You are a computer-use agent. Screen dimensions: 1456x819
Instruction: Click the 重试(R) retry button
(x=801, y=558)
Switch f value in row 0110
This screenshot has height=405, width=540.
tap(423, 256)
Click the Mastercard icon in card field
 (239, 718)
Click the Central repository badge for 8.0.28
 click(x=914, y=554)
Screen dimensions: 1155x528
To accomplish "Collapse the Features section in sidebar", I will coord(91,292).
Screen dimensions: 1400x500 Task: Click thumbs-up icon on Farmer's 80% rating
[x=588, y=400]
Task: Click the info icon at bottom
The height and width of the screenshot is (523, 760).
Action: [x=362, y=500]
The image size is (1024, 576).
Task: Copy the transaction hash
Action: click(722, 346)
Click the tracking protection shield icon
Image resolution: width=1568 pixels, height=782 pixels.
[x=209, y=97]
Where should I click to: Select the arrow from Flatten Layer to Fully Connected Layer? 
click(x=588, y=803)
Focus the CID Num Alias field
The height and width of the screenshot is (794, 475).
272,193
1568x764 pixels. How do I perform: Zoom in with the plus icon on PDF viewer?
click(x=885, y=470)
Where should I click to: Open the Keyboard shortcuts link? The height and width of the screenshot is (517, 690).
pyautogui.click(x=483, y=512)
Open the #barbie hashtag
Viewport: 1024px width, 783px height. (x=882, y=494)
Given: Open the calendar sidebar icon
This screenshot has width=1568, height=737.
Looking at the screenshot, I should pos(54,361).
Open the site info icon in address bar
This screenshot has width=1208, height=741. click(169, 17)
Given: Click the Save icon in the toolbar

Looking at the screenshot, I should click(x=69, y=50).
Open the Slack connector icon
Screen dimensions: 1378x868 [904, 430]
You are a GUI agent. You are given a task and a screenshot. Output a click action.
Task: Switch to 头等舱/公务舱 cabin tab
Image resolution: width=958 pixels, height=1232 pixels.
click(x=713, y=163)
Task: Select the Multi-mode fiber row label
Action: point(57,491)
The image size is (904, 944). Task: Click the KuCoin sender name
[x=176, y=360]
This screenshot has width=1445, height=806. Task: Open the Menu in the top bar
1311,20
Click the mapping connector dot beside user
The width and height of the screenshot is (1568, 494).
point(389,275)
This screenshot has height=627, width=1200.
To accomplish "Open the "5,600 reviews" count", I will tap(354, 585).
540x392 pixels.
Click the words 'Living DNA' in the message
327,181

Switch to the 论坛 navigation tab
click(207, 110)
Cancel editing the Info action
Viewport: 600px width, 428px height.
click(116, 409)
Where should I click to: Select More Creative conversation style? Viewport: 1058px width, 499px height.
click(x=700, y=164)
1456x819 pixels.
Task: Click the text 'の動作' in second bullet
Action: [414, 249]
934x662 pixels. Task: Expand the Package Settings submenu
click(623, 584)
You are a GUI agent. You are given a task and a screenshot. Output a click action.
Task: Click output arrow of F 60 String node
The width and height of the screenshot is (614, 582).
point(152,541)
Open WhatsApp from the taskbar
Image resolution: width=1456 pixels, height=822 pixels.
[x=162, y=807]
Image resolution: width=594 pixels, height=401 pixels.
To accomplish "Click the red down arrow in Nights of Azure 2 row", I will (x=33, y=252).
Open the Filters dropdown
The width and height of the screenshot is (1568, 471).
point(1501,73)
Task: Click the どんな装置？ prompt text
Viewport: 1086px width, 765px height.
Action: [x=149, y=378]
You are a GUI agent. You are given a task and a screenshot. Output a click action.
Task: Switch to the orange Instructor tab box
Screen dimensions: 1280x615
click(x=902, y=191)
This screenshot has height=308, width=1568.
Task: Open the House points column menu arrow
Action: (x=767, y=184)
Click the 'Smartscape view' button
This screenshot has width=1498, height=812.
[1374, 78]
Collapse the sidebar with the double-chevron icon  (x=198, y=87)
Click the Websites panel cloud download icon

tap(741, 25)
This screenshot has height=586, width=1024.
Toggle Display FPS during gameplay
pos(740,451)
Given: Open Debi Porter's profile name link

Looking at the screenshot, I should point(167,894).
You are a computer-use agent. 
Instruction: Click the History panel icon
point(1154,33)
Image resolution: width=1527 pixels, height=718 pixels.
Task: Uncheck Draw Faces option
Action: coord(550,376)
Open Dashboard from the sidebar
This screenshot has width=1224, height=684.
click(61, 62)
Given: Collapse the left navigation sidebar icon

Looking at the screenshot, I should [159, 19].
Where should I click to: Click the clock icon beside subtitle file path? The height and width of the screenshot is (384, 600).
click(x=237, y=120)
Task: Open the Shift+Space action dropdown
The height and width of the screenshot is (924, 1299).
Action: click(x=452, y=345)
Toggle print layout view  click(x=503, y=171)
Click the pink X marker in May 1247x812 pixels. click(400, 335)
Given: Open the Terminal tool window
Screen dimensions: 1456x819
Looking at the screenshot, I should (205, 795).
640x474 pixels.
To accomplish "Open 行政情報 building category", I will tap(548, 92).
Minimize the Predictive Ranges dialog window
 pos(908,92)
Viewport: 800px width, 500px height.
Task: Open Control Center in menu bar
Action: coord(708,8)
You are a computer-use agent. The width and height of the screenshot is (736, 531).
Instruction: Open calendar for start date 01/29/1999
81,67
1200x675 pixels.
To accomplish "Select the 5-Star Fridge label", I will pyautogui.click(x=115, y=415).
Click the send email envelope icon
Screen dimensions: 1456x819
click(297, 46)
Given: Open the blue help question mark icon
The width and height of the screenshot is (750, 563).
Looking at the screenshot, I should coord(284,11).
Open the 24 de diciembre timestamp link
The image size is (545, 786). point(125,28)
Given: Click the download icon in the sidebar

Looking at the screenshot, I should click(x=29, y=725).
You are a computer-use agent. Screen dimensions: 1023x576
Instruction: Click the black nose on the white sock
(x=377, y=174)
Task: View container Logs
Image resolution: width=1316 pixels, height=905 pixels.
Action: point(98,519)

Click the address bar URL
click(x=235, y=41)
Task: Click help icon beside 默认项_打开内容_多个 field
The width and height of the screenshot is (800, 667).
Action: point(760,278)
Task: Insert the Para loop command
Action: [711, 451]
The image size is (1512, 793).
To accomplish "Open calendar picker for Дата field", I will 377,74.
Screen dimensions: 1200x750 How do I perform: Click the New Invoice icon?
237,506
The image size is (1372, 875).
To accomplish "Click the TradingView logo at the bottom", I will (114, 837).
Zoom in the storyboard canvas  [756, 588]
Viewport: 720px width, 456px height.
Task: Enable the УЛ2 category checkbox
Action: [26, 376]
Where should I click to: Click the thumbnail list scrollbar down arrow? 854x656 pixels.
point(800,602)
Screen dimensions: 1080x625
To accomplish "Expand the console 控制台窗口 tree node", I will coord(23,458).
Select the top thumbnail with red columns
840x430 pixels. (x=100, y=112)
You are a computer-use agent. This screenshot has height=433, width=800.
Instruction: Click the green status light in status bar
· · ·
> [Ziel]: Gib die Zeilen der Daten erneut aus, beginnend mit der Zeile, die "Given: Click the Save icon in the toolbar" enthält, und endend mit der Zeile, die "point(389,275)" enthält. Ersetze dabei "toolbar" durch "menu bar" und lass alles andere unverändert.

> [Lösung]:
Given: Click the Save icon in the menu bar

Looking at the screenshot, I should click(x=69, y=50).
Open the Slack connector icon
Screen dimensions: 1378x868 [904, 430]
You are a GUI agent. You are given a task and a screenshot. Output a click action.
Task: Switch to 头等舱/公务舱 cabin tab
Image resolution: width=958 pixels, height=1232 pixels.
click(x=713, y=163)
Task: Select the Multi-mode fiber row label
Action: point(57,491)
The image size is (904, 944). Task: Click the KuCoin sender name
[x=176, y=360]
This screenshot has width=1445, height=806. Task: Open the Menu in the top bar
1311,20
Click the mapping connector dot beside user
The width and height of the screenshot is (1568, 494).
point(389,275)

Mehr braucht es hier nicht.